“Happiness is the meaning and the purpose of life, the whole aim and end of human existence” - Aristotle

When I speak with other people who share the unique experience of having gone to a democratic free school, what we end up talking about is not howit prepared us for success in adulthood - we take that as a given - but how grateful we are to have had such an idyllic, happy childhood; that we were free to spend every day doing just what we wanted.  People in the worlds of unschooling and progressive education spend a great deal of time arguing that these alternatives do an even better job preparing children for success than traditional education.  This has, of course, been necessary in order to legitimize these alternative movements within the mainstream.  But it leaves intact the basic assumption that childhood is merely a means to an end, that the purpose of childhood is to prepare for adulthood.  But childhood, just like all of life, is to be lived fully and enjoyed.

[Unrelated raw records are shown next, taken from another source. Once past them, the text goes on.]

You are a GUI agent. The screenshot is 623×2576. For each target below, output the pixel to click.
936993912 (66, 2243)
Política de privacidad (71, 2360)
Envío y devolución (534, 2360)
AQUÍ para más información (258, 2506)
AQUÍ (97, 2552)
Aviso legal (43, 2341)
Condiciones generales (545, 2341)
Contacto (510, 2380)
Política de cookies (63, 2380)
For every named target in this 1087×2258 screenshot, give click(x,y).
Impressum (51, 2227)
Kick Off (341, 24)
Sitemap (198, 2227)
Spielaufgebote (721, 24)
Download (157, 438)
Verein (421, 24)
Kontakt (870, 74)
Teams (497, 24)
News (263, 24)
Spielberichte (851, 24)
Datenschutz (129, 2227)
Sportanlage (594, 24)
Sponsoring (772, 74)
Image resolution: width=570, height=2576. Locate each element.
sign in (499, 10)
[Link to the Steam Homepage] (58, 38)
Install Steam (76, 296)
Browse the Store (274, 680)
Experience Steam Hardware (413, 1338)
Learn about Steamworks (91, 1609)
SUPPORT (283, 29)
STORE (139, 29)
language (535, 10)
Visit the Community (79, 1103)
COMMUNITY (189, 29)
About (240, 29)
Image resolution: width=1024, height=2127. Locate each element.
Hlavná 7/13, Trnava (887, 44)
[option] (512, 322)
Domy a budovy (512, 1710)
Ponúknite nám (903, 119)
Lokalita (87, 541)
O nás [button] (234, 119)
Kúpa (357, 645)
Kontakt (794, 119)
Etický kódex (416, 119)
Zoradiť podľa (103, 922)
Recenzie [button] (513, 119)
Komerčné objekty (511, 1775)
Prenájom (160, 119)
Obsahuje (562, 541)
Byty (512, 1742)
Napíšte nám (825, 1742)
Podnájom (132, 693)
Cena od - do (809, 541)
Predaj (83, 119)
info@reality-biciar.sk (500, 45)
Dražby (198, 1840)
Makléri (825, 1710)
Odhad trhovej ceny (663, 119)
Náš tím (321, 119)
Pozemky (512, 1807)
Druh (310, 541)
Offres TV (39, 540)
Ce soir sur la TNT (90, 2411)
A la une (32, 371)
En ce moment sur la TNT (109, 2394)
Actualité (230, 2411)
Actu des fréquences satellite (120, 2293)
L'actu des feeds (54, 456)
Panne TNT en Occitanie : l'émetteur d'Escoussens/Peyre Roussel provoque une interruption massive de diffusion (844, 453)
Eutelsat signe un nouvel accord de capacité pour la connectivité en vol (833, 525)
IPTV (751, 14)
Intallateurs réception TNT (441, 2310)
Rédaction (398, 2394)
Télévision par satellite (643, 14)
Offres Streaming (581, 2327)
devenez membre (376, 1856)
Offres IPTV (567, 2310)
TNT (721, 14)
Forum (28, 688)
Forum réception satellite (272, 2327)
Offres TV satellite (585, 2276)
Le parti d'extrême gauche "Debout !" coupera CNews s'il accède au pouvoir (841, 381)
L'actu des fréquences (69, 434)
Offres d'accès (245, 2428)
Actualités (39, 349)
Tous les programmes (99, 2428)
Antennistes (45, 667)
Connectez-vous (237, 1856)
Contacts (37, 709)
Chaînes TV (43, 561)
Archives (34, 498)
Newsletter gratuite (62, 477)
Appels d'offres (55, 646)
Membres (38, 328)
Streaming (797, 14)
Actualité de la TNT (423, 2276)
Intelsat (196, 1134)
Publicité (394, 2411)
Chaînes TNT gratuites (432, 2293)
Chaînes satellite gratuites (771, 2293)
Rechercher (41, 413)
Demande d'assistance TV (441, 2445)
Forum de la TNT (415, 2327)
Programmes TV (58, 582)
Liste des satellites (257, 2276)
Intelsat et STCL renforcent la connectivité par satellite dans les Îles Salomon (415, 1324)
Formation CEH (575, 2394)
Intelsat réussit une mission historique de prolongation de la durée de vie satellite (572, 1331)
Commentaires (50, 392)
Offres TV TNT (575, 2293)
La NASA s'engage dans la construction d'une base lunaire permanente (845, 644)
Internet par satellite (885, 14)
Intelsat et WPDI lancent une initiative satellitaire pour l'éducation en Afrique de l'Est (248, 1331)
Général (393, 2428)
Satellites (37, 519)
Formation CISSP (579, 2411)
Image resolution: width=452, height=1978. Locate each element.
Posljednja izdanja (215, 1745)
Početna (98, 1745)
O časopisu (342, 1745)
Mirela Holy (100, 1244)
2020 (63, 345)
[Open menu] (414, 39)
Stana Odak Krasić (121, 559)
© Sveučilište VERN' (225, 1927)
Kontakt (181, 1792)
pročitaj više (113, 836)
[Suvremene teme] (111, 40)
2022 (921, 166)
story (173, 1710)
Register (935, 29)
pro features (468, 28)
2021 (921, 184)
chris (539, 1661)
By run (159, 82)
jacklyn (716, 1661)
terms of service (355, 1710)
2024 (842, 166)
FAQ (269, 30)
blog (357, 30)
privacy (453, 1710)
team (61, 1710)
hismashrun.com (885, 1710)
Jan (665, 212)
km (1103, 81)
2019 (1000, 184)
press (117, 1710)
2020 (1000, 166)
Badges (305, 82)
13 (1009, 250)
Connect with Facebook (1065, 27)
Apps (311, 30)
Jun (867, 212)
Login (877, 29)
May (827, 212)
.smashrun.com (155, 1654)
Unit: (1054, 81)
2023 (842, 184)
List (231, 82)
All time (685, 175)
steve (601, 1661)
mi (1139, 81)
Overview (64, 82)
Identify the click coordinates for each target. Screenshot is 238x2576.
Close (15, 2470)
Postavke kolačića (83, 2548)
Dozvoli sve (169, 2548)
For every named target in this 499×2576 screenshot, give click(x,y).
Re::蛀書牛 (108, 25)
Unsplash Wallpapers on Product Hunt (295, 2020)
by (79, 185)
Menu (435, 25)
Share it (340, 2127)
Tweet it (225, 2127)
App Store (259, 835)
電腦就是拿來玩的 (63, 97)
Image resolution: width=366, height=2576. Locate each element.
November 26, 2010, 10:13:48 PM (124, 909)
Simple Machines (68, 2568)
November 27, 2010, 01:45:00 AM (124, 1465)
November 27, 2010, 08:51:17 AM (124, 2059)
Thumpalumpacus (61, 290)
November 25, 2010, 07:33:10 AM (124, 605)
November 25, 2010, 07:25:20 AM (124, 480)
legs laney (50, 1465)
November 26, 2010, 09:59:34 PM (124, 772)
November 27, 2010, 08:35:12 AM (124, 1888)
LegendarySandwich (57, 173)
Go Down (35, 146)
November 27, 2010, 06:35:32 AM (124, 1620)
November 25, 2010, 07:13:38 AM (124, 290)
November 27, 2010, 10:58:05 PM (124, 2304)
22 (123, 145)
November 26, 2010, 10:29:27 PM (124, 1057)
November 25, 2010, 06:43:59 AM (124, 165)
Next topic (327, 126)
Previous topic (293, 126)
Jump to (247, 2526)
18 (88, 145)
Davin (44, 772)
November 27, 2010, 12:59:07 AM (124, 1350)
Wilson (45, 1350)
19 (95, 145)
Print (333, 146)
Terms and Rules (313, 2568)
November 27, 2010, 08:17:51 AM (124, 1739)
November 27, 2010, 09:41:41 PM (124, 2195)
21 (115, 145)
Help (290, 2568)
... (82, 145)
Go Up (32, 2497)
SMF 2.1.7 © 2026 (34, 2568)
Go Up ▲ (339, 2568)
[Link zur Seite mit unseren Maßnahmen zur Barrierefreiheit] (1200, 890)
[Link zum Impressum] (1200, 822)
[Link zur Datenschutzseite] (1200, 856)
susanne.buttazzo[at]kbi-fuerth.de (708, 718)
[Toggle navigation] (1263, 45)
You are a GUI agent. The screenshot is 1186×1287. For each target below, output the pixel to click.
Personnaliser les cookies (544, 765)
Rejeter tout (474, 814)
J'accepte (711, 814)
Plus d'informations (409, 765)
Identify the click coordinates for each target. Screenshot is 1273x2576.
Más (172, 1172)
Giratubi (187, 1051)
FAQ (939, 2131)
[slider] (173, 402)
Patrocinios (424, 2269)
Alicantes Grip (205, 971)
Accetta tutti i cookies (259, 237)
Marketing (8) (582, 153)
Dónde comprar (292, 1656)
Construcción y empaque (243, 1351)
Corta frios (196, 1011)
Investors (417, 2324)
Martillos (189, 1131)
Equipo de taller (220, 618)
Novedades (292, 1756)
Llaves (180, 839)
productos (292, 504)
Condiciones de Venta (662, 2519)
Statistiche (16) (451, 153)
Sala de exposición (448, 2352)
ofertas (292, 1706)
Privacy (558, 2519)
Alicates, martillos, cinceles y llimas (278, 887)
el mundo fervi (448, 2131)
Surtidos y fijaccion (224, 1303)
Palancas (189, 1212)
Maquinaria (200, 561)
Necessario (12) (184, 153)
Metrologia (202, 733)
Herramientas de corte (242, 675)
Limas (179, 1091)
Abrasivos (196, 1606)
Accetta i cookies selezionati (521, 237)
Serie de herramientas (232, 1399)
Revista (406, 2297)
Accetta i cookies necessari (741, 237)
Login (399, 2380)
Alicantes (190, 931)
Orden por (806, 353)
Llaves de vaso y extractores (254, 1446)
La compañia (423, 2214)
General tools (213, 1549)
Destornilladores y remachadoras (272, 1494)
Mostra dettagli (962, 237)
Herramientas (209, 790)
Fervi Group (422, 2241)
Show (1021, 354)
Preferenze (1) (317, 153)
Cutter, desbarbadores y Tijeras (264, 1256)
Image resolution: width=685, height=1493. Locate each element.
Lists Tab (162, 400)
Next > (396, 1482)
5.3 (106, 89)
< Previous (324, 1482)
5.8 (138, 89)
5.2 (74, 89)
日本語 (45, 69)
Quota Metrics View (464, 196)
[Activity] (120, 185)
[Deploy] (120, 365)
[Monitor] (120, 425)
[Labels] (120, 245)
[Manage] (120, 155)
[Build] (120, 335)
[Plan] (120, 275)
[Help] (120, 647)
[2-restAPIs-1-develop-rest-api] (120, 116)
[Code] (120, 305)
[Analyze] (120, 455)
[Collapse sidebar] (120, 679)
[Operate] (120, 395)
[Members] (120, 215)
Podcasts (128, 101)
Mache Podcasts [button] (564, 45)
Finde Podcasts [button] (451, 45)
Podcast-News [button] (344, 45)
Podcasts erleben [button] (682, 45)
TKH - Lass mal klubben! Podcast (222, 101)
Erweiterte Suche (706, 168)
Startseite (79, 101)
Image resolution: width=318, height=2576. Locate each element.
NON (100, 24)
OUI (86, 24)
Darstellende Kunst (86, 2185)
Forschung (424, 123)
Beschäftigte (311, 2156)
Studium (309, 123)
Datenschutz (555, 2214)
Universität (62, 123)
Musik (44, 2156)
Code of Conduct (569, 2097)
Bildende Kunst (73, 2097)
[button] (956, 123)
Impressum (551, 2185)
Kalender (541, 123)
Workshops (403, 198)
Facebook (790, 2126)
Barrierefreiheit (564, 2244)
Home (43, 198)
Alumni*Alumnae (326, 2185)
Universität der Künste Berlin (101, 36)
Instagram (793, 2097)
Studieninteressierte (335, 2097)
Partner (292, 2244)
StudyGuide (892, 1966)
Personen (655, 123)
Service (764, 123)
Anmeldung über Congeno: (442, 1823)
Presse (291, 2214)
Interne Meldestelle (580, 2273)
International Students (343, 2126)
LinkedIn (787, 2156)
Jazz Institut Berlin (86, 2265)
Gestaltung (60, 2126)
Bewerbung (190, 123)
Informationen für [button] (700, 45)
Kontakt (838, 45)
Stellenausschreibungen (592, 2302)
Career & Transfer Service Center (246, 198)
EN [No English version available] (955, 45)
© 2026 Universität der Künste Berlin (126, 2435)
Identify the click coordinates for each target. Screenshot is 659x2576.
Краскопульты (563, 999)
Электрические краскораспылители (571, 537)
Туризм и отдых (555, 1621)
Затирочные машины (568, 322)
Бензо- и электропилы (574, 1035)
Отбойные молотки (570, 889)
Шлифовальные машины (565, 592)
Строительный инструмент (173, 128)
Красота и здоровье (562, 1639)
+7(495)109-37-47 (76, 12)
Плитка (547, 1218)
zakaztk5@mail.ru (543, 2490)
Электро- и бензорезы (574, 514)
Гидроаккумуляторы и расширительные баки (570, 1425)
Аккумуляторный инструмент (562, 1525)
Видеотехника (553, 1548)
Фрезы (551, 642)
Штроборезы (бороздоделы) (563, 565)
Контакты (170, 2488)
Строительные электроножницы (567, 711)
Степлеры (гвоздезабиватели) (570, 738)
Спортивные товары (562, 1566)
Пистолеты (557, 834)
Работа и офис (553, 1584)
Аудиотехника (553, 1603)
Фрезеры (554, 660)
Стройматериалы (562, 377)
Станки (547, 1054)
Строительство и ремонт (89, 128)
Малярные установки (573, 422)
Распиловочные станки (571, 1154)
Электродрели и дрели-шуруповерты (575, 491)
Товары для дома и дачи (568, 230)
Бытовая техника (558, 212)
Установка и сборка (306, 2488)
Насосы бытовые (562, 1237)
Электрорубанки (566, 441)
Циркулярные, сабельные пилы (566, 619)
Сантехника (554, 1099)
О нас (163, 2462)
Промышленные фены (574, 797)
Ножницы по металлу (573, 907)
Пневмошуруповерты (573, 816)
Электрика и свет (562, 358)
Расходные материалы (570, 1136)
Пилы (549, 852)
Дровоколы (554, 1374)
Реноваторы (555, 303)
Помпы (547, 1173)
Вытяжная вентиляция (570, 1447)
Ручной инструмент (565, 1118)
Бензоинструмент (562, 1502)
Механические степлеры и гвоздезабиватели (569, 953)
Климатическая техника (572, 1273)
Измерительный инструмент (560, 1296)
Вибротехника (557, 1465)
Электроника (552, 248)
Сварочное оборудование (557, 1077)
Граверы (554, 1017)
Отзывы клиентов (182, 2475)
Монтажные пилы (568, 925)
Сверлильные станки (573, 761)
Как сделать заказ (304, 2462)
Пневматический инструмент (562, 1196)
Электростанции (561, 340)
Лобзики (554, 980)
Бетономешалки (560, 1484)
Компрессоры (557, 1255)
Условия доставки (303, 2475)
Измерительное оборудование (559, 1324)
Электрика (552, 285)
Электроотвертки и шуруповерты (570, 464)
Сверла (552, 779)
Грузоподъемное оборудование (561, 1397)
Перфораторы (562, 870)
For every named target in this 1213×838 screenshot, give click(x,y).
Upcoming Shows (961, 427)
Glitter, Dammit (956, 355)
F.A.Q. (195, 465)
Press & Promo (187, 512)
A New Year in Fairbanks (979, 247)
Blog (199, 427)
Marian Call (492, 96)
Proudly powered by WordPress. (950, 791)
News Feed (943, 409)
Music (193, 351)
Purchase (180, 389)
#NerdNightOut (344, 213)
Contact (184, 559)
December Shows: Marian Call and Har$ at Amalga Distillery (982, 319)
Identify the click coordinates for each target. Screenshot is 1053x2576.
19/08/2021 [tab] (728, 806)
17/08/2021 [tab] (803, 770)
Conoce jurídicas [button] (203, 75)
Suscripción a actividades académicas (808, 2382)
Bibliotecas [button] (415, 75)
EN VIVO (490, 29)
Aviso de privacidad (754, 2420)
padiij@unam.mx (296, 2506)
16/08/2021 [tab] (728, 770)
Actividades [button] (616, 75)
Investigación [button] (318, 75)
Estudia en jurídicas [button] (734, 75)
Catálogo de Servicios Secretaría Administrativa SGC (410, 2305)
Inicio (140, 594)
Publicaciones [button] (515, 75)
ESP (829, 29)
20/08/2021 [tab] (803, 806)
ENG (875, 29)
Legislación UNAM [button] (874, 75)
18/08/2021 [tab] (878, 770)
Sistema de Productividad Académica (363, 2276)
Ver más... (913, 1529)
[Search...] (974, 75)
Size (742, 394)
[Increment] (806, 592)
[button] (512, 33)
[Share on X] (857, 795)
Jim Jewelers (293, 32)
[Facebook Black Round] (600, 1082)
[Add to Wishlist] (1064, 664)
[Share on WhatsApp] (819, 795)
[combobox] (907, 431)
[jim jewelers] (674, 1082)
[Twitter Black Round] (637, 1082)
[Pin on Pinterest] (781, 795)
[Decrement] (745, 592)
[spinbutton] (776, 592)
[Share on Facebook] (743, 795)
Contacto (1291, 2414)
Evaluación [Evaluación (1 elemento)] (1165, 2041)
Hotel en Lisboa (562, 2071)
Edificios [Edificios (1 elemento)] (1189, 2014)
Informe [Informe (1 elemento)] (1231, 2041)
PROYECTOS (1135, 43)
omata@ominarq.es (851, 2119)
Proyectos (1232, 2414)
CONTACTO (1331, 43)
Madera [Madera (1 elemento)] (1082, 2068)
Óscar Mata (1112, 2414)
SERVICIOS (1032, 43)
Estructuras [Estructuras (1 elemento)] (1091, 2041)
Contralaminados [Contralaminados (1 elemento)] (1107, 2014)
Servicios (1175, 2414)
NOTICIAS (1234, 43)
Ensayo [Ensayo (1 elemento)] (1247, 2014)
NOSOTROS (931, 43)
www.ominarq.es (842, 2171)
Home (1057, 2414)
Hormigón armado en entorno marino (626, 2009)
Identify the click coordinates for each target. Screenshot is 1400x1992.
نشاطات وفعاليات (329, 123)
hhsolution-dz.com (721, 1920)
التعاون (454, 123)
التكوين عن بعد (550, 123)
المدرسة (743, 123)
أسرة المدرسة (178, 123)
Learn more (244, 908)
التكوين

Erich Fromm has said that in order for schools such as A. S. Neill's Summerhill School to take root in the United States, parents would have to start caring more about their children's happiness than about their success.  This strikes me, even today, as a radical defense of happiness.  I do not believe that success in adulthood can ever redeem a miserable childhood nor is there any reason to think that the ability to submit to authority and conform to a coercive educational system is likely to contribute to future happiness.  When children are trained to tolerate restrictions on their freedom and taught to restrain their creativity and curiosity for some future payoff, it is more likely that this pattern will simply continue to repeat itself throughout their life.  They have been taught that life is about tolerating low-grade suffering and accepting a restricted range of their full human powers.  When children become accustomed to happiness early on, however, they are likely to have a very high standard for happiness later in life and they will also be more inclined to take responsibility for their own happiness.